Toshiko Hirata uses irony and repetition to make poems that are deeply sceptical of relationships, of the strictures of society, of the normative family, and of poetry itself. Many of her poems are quietly and darkly sardonic.
In a recently published collection, The Freedom of the Joke, Toshiko considered small objects like staples in intimate contrast with the immense force of the disastrous earthquakes, tsunami and aftershocks of 2011 –
Some of the documents that came today Were fastened with beautiful staples The color of dayflowers For me who had known nothing but gray staples Their color was fresh and new (‘Beautiful Staples’)
Just two weeks after the disasters Toshiko published ‘Do Not Tremble’ in the daily newspaper Yomiuri Shinbum (The Japan Times) . It was a poetic plea to the earth to stop shaking so that everyone could return to their ordinary lives –
It is March, it is spring It should be a gentle season of vernal sleep When one sleeps so deeply there is no dawn But spring this year Shakes us to keep us From falling asleep Earth, it is enough For you to simply Keep spinning happily Leave the trembling To windblown flowers and Laundry hanging in the year You should simply spin Innocently
Eleven years younger than Hiromi and Toshiko, Takako Arai (born in 1966) is the daughter of a manager of a now-obsolete small traditional silk weaving factory in Central Japan. In early work Arai wrote about women textile workers. She moved to Tokyo for her education and lives there still.
Like Toshiko, Takako responds poetically to the ongoing consequences of the nuclear crisis. Her experimental and socially critical poetry uses repetition, direct speech, fragmentation and combined imagery. Her ironies are complicated. For instance, she uses euphemistic phrases like ‘womanly shadow’ for women’s genitals. (Jeffrey Angles’s extensive notes on the poems are essential to grasping the levels in all three poets work.)
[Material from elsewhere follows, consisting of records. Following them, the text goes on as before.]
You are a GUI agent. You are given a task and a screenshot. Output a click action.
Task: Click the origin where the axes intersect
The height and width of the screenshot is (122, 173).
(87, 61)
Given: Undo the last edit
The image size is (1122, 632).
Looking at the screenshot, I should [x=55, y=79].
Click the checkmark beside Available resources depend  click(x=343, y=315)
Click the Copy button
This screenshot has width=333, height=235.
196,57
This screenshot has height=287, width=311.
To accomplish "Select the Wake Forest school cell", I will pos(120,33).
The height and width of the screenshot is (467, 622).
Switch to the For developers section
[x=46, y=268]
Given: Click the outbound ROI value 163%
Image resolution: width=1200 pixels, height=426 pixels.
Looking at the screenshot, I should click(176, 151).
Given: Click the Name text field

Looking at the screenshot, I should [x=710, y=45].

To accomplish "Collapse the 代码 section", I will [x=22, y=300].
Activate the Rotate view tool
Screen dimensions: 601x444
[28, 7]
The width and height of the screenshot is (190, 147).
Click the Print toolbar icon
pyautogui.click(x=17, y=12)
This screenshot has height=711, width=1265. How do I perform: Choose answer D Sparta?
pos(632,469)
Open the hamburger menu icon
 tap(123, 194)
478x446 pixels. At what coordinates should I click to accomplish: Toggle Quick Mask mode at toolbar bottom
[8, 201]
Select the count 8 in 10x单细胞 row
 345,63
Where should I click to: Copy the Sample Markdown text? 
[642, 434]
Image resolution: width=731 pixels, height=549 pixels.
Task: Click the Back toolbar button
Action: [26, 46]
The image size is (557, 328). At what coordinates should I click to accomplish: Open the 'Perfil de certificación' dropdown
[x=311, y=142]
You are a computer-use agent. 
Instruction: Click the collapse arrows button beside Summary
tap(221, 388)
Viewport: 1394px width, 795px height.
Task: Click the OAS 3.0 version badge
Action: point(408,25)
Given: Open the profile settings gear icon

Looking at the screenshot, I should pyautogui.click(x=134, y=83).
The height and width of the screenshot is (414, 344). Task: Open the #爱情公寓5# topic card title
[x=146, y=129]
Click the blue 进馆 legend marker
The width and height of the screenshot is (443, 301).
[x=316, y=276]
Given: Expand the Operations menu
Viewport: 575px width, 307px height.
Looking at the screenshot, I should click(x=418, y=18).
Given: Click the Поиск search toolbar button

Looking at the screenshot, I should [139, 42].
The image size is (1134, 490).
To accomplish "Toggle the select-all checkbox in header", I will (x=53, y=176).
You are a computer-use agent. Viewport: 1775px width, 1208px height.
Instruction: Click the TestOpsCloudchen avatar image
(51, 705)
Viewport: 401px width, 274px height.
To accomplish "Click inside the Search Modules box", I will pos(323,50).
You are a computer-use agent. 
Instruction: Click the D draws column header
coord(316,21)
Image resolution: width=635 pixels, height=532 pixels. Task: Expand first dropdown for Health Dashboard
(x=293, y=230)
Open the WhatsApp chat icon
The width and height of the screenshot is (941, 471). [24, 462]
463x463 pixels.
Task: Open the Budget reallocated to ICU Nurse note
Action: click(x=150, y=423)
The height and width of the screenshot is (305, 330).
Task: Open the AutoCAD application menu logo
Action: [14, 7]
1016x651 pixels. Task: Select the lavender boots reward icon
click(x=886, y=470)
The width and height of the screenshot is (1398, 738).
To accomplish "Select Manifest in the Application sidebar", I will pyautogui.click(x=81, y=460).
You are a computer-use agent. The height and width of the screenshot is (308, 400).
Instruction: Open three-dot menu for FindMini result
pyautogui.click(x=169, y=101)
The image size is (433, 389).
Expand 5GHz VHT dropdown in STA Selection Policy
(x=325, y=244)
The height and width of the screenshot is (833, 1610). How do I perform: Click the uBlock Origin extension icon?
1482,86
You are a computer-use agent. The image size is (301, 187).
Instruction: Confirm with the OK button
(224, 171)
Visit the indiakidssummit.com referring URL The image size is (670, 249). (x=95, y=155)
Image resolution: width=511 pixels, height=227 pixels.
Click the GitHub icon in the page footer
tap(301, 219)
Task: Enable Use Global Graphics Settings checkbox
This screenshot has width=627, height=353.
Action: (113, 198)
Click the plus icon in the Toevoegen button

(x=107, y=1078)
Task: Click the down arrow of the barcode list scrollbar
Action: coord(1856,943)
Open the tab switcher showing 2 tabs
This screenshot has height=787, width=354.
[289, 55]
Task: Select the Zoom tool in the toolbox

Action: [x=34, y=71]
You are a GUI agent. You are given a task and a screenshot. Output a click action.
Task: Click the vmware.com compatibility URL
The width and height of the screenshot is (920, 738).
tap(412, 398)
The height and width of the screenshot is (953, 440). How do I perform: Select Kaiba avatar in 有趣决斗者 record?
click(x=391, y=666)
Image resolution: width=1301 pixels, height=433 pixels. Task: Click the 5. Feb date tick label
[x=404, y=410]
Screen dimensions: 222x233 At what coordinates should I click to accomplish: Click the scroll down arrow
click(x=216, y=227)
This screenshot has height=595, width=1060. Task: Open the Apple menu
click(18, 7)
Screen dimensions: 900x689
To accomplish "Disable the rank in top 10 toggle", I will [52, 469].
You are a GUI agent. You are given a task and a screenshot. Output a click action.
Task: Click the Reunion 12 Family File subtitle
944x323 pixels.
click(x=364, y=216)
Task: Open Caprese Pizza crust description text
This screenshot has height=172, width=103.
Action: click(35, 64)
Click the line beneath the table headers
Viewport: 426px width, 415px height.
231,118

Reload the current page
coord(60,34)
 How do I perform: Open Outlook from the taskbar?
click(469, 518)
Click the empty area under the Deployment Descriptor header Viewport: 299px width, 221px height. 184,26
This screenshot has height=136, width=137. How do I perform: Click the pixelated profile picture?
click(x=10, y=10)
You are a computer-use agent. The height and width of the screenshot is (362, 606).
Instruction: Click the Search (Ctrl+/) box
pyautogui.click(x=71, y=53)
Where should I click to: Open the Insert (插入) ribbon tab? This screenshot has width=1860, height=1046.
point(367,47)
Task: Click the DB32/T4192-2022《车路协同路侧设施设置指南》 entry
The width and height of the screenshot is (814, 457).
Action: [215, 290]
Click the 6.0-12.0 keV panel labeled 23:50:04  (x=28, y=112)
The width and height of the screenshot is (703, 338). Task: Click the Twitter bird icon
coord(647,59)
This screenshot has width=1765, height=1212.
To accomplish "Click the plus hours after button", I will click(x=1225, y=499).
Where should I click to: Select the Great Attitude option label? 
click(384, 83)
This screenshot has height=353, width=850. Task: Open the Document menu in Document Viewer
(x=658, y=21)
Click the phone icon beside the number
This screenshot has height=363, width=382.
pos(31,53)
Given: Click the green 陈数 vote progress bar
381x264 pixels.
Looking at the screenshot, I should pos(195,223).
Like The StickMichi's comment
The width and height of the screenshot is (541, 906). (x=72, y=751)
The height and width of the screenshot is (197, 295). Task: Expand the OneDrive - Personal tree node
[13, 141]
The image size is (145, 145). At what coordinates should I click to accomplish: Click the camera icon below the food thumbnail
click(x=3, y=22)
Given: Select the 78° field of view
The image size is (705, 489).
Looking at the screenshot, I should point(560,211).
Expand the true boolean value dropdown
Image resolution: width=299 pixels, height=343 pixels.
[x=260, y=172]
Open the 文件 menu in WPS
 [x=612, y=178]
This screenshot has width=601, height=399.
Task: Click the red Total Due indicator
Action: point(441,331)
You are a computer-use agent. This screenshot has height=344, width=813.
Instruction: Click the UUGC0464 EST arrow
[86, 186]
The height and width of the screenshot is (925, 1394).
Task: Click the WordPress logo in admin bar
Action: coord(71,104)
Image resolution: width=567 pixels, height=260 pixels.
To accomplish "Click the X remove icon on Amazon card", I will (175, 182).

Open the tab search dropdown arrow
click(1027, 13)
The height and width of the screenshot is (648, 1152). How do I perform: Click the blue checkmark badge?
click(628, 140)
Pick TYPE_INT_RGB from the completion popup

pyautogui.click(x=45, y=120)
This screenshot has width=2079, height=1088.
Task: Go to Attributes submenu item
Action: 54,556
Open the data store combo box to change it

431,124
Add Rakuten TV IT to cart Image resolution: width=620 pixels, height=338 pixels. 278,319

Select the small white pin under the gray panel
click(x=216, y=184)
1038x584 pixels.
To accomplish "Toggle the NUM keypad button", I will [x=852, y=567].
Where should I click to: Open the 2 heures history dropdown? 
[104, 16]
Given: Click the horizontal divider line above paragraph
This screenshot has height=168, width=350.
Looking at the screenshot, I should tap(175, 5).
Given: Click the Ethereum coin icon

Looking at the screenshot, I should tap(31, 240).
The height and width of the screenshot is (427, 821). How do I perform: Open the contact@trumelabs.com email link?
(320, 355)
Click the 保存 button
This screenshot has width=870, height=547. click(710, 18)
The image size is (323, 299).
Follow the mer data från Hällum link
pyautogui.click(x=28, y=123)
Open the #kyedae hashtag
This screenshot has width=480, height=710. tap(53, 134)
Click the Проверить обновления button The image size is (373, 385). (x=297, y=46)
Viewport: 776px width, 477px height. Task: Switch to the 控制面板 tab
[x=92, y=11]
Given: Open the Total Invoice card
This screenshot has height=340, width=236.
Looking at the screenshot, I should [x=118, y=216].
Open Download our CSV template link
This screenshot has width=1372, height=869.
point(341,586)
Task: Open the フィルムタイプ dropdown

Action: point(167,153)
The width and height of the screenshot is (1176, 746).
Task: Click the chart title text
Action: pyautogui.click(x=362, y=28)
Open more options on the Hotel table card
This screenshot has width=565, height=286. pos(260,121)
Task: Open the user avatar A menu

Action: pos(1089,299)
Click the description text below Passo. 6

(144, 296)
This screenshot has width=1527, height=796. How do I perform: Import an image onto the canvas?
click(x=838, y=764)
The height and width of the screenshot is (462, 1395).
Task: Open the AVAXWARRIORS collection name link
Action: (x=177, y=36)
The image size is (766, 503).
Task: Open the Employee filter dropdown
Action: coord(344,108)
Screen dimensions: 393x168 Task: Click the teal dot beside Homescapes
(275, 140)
Takako’s connection with the now redundant craft-textile industry remains a topic. In ‘Colored Glass’ a factory occupies a young woman’s body when she swallows a silkworm –
I swallowed it! The eternal silkworm On its mission forever Crawling through the labyrinth of my bowels The bitter worm squashed in my teeth ... There is a factory floating like an isle inside Its head turns round and round
Recently, a friend of mine visiting Sydney from Adelaide, where there is no Uniqlo (yet), made a shopping excursion to the Japanese global clothing shop. I had just read Takako Arai’s poem railing against corporatisation and this particular company’s threat to individuality. (I am wearing a Uniqlo blouse as I write this review – and I am repentant). Uniqlo’s recent expansions are seen, by capitalists, as bringing economic hope to Japanese business in the aftermath of the 2011 disasters. Not so for Takako Arai –
I'm sick of it all this Goth clothing, all this Uniqlo-ing ... Isn't that all you'd ever let us wear? Wasn't that our national uniform? Before the quake The tsunami of the recession All we ever worried about? ... The reactor building about to fly off (buttobō) Embankments (teibō), conspiracies (inbō), ministerial offices (kanbō), Unbelievabō Incredibō TEPCO2 Puts on their Uniqlo To bulwark The tsunami ('Galapagos'3)
As well as introducing new poems, this collection gathers work from various periods of publication by these dynamic women poets. It offers further complexity, exuberance, depth, variousness and challenge than I have canvassed in this brief review but my aim has been to give due attention to this startling and straightforward contemporary Japanese poetry.